Revision Work: I am a HUGE believer of students make significantly more progress when they receive feedback from previous work and then have a structured way to make revisions. While I have days dedicated to revision (and are called the super original name of “revision day”) for longer assignments or projects, I like to have the transitional time between the LL to the unit work dedicated to help students iron out misconceptions and errors, and build confidence before moving forward with the new material. Students receive the previous day’s exit ticket or work with written feedback (not advice) with the question “do you want to revise this work?” Students look over their work, read their work and feedback, and then decide if they want to revise. I’ve yet to have a student say no if there was anything that could be improved. But I always pose it as a question, a choice, so students have more power in their world. Students correct their work, write about how their new work shows improvement on each standard, and independently complete an alternative form of the same assignment. All of the pieces get bundled together and reassessed. During the revision process are able (and encouraged) to seek help from any person, book, anchor chart, or previous work in the room. (I am still working on how to have students use the internet as a resource.) Students don’t want the answers from one another because of the whole explain-your-improvements and now-do-a-similar-problem situation but they do request explanations and they make up problems together to practice the skill on their own. (And, does it make me excited to see when they make up their own problems to practice.) Once the kiddos have turned in their revision work, they move onto the unit work.

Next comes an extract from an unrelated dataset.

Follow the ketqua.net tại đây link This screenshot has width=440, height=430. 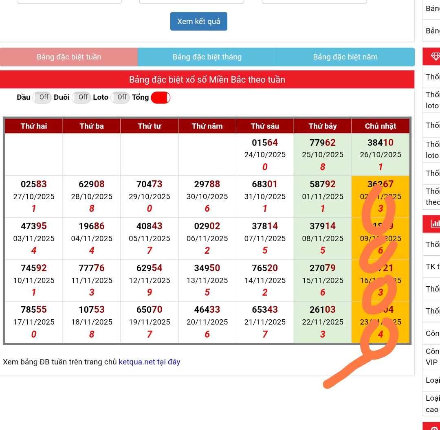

Unit Work: Once students have transitioned from their LL and revisions, they are ready for continuing their work on their unit mastery! I try to have a 3+ day string of mastery check points. Everything gets bundled together, with explores and practices, everything color coded by part so that students may see where they are in terms of the progression and timeline. Students move at their pace, to a point, through the material. The students are given an approximate timeline with a bit of extra flex time built in. The students read through objectives and standards and look at the Criteria for Success and exemplars. They ask questions and find resources to help them move through the tasks, seeking mastery. The tasks change depending on the day and unit but the students move forward.
Exit Ticket: With roughly 7 minutes left in class, it’s Exit Ticket Time! Private think time happens in the lovely room 054 and students work independently on the exit task. If the students have more time before the end of class, students return to their unit work. Students pass in their ET and say their goodbyes for the day as they leave.
That’s a typical day in my room! Huzzah!